* [Task directions]: Go through the records below and report each line with "Given" in it.

* [Supplied data]:
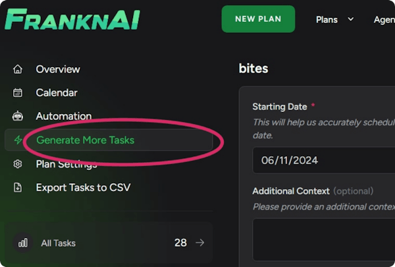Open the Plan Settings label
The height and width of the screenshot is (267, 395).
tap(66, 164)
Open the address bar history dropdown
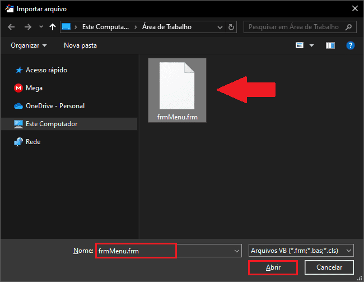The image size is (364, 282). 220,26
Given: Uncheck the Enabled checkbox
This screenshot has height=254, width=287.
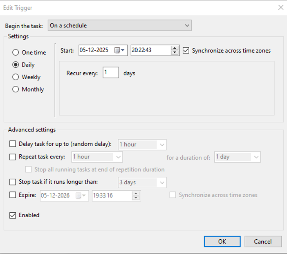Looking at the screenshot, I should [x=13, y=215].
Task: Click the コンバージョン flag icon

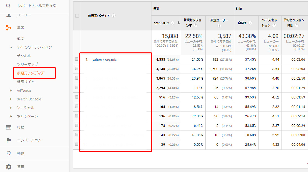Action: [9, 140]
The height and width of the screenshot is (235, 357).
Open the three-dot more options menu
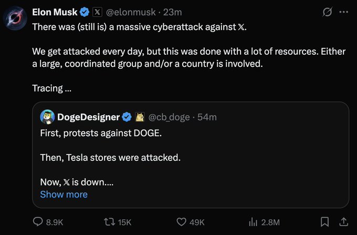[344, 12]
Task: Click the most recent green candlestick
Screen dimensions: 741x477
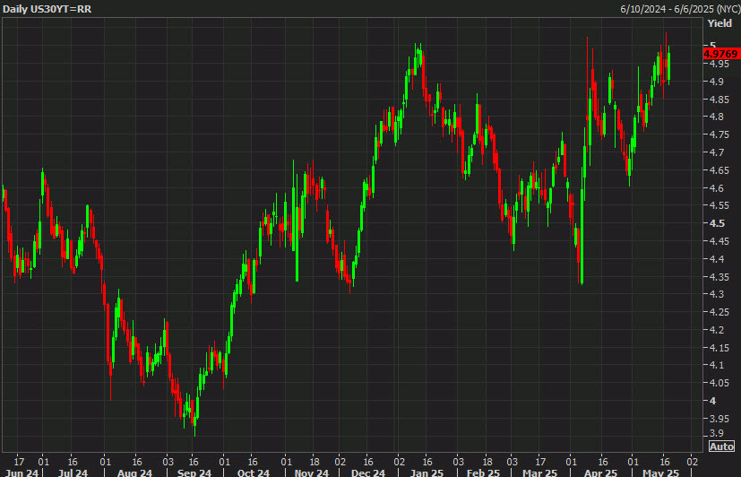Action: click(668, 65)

...

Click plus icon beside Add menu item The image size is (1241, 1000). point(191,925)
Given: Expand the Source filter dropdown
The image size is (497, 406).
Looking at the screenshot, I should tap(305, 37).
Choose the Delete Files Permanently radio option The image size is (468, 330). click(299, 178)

==

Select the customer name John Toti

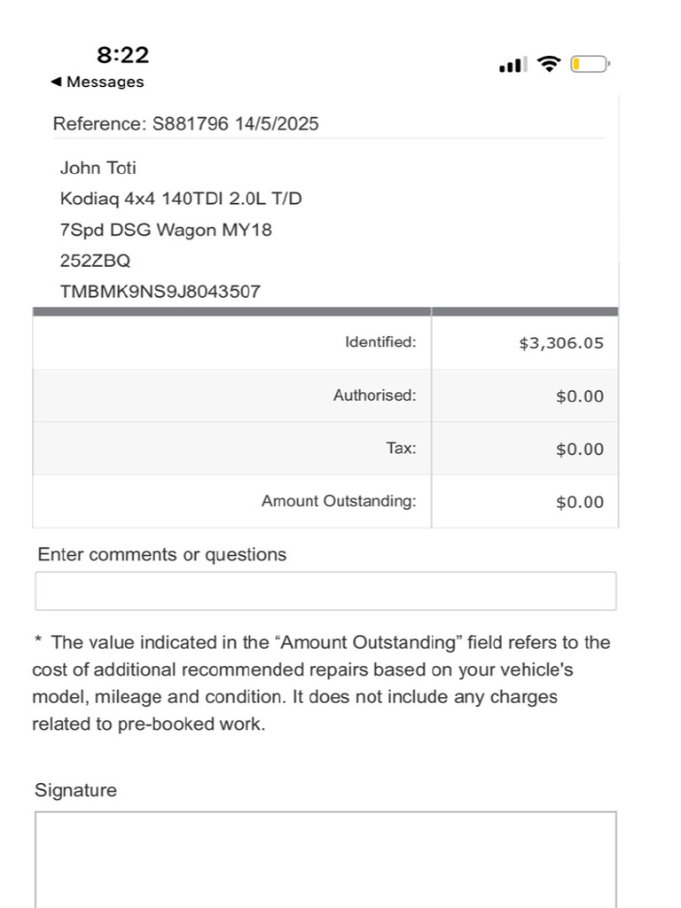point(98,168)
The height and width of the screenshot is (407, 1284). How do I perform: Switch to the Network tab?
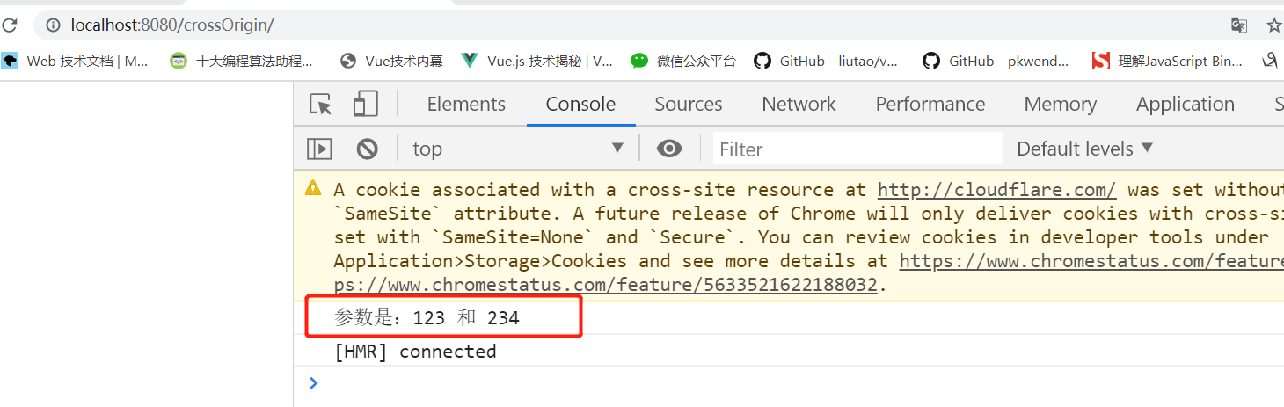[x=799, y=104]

* [Output of the exercise]:
Given: Uncheck the Enabled checkbox
Given: Expand the Source filter dropdown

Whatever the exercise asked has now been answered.